Сегодня мне прислали на анализ новую разновидность деструктивного трояна, который пока не детектируется антивирусами. Присланный мне образец назывался "Фото Катя.exe", размер порядка 350 кб, иконка похожа на логотип файла ICQ. В случае запуска зловред выполняет следующие операции:
1. Дропает на диск скрипт TEMP\dll.vbs 
2. Дропает на диск файл TEMP\Катя.jpg, после чего запускает "rundll32.exe" C:\WINDOWS\system32\shimgvw.dll,ImageView_Fullscre  en <полный путь к папке TEMP>\Катя.jpg. Это приводит к открытию изображения, это фото какой-то девушки
3. Запускает "WINDOWS\System32\WScript.exe" "<полный путь к TEMP>\dll.vbs" 
----
Файл dll.vbs - зашифрованный вредоносный деструктивный скрипт на Basic, который:
1. Уничтожает файл C:\ntldr (что блокирует загрузку системы)
2. Создает ряд политик, блокирующих и искажающих нормальную работу системы, преименовывае мусорную корзину в "Помойка ламера"
3. Уничтожает в папке WINDOWS\system32\ ряд файлов, в частности hal.dll, \dllcache\*.CAT (в коде стоят команды уничтожения system32\dllcache и system32\drives, в счастью в слове "drivers" опечатка, иначе восстановить систему было бы невозможно)
4. Блокирует запуск EXE файлов путем модификации ключа реестра "exefile\shell\open\command"
5. Самоуничтожается, стирая с диска dll.vbs 
6. Висит, вызывая в цикле rundll32. Помешать зловреду на этой стадии сложно, т.е. EXE файлы уже не запускаются и диспетчер задач блокирован

Как легко заметить из описания, зловред очень похож на печально знаменитую "диструктивную рекламу", которая удаляла файлы на диске.
Восстановление системы:
1. загрузиться с boot CD
2. восстановить C:\ntldr, system32\hal.dll (файлы можно взять с идентичной системы)
3. Создать на диске пораженного ПК папку AVZ, распаковать в нее AVZ и переименовать его исполняемый файл в avz.pif. запомнить полный путь
3. загрузиться с пораженной системы в "защищенном режиме с поддержкой командной строки (в обычном меню и запуск программу будут блокированы политиками)
4. В открывшемся окне командной строки запустить AVZ, введя его полное имя (например, c:\avz4\avz.pif)
5. Выполнить "Файл\Восстановление ситемы", там отметить скрипты c номерами 1,4,5,6,7,8,11,16 и нажать "выполнить скрипт"
6. Перезагрузиться (Ctrl+Alt+Del, в меню диспетчера задач выбрать "завершение работы\перезагрузка"

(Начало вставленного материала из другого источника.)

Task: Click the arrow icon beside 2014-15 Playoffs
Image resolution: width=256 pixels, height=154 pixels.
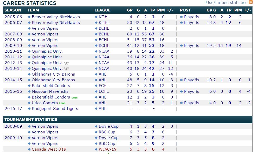Action: 182,80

Защита от подобного зловреда элементарна - не запускать непонятно откуда взятые EXE ... будем надеяться, что он не получит широкого распространения

----------

Надоело быть жертвой? Стань профи по информационной безопасности, получай самую свежую информацию об угрозах и средствах защиты от ведущего российского аналитического центра Anti-Malware.ru:

----------


## ALEX(XX)

Боюсь, что опечатку исправят  :Sad:  Всё новое, хорошо забытое старое. Опять появляются зловреды, которые не преследуют иных целей, кроме как убиение системы, прямо как во времена DOS.

----------


## Зайцев Олег

> Боюсь, что опечатку исправят  Всё новое, хорошо забытое старое. Опять появляются зловреды, которые не преследуют иных целей, кроме как убиение системы, прямо как во времена DOS.


Это то меня и беспокоит - невольно вспоминаются "старые добрые времена" MSDOS, когда существовали разные "дисккиллеры" на базе INT13h и прочая деструктивная нечисть

----------


## ALEX(XX)

> Это то меня и беспокоит - невольно вспоминаются "старые добрые времена" MSDOS, когда существовали разные "дисккиллеры" на базе INT13h и прочая деструктивная нечисть


Да. В то время самым надёжным и мощным средством распространения вирусов были дискеты, теперь эл. почта, мессенджеры.  :Sad:  При нынешней привычке пользователей жать на все ссылки брошенные им в аську, эта зараза может получить широкое распространение. Ведь множество народу попадалось на фотки Катек-Машек-Юлек-... и мультики про себя  :Sad:  несмотря на предупреждения

----------


## Prohodimez

Фото кати выложите - вира ждать желания нет, но хоть мосю гляну!  :Smiley:

----------


## ALEX(XX)

*Олег*, если я правильно понял, то этот вирь не работает без прав админа?

----------


## Зайцев Олег

> *Олег*, если я правильно понял, то этот вирь не работает без прав админа?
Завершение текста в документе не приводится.